# Exercise tasks
• 1. In the article on Bishop Wiertz's eyesight, who is the auxiliary bishop helping him lead the Diocese of Roermond?
• 2. Carry on the article on Bishop Wiertz's eyesight, writing the next part after its final sentence.

# Text passage
>> Start
Visiting Lourdes with faithful from his diocese last week, Roermond’s Bishop Frans Wiertz related a personal story about his deteriorating eyesight. The 73-year-old bishop, the most senior of the active bishops in the Netherlands, has been suffering from an increasing loss of his sight for a while now. And, as he puts it, “it will not get better”.
Perhaps Lourdes was the perfect place to share such a personal experience of a physical ailment. Here, where the Blessed Virgin appeared to St. Bernadette Soubirous, thousands of pilgrims come every year to seek healing from what ails them, and the diocesan pilgrimage led by Bishop Wiertz (together with Bishop Antoon Hurkmans, recently retired from ‘s-Hertogenbosch) was no different.
Bishop Wiertz gives no indication that it prevents him from doing his duties as bishop. As he explains, it forces him to focus more on listening instead of watching, and each word he reads requires more time, so perhaps he has to take things a little bit slower. But he has an auxiliary bishop, Msgr. Everard de Jong, at his side to lead the Diocese of Roermond with its 1 million faithful. For now, we need not expect yet another round of bishop appointments.
The full text of Bishop Wiertz’s homily follows below:
“You may have noticed this week that I always read my text with a little light. That is because I can no longer see very well. I will turn 74 this year and even bishops are not safe from all sort of old age ailments. But you need not feel sorry for me: I am in good health for my age. Except for those eyes. Sight is failing. And it will not get better.
>> End
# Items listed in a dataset
>> Start
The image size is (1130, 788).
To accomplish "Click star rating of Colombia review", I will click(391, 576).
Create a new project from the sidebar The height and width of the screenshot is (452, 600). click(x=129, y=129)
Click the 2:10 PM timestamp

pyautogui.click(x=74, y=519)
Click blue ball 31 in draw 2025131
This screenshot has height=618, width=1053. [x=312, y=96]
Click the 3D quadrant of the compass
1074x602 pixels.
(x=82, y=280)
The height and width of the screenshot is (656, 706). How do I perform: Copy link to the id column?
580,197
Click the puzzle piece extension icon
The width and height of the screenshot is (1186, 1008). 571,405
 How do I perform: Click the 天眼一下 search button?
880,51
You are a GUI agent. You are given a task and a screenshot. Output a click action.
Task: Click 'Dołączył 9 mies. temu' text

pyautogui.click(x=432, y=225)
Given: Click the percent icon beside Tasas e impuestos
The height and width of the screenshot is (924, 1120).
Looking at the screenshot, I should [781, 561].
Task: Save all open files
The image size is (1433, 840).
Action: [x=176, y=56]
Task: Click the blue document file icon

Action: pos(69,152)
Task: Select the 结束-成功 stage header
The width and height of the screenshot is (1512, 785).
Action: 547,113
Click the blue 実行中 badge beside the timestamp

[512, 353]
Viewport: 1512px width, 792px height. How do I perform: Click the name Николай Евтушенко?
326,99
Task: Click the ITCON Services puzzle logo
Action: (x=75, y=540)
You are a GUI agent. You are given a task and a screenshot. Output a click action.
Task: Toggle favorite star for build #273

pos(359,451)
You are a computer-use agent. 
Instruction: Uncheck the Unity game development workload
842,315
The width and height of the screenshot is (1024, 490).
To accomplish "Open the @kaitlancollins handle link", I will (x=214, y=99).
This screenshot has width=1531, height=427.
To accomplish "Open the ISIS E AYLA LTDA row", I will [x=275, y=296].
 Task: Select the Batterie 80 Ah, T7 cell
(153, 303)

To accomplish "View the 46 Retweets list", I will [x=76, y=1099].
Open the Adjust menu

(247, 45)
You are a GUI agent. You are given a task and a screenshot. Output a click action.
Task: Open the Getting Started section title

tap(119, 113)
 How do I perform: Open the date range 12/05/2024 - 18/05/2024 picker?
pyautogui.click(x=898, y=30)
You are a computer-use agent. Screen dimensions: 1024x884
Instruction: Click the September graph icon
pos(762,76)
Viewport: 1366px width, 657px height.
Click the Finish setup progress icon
>> End
# Outputs in order
• 1. Msgr. Everard de Jong.

• 2.
A while ago this bothered me, as I have to read, and read out, much. And in my free time I like to read books: novels, history, theology. I manage with those lights, but I’m not as fast as I used to be. That is no disaster, but it is a nuisance. Until I discovered something a few months ago. Since I have to read more slowly, I also read with more attention. Every word becomes clearer, so to speak. It sticks more and I reflect on its meaning more.
Walking around here in Lourdes, I wonder if this eye problem does not also have a deeper meaning. I may see a little less, but I also got something in return. A more intense awareness of the meaning of words. And in conversation listening becomes more important than looking.
God lets us have new experiences before we realise it ourselves. I do not mean to say that all illnesses or physical defects are a good thing. Not at all. Over the course of the years I have spoken to more than enough people who really suffer. My ailment is like nothing in comparison. But I have also learned from these sick and handicapped people – here in Lourdes, but also in the parishes where I have worked – that there is only one way to overcome suffering: by going through it. And at the same time look for support with God.
Luckily, nowadays doctors can do a lot to cure people are make physical suffering more bearable. But the best way to learn and accept your situation is through prayer. “Is anyone among you suffering? He should pray,” we heard in the first reading. It doesn’t make you better in the literal sense of the word, but it can help you feel better.
God heals in a different way. He helps you discover things in your illness of handicap, things you weren’t aware of before. Call them small miracles who help you every day to handle life.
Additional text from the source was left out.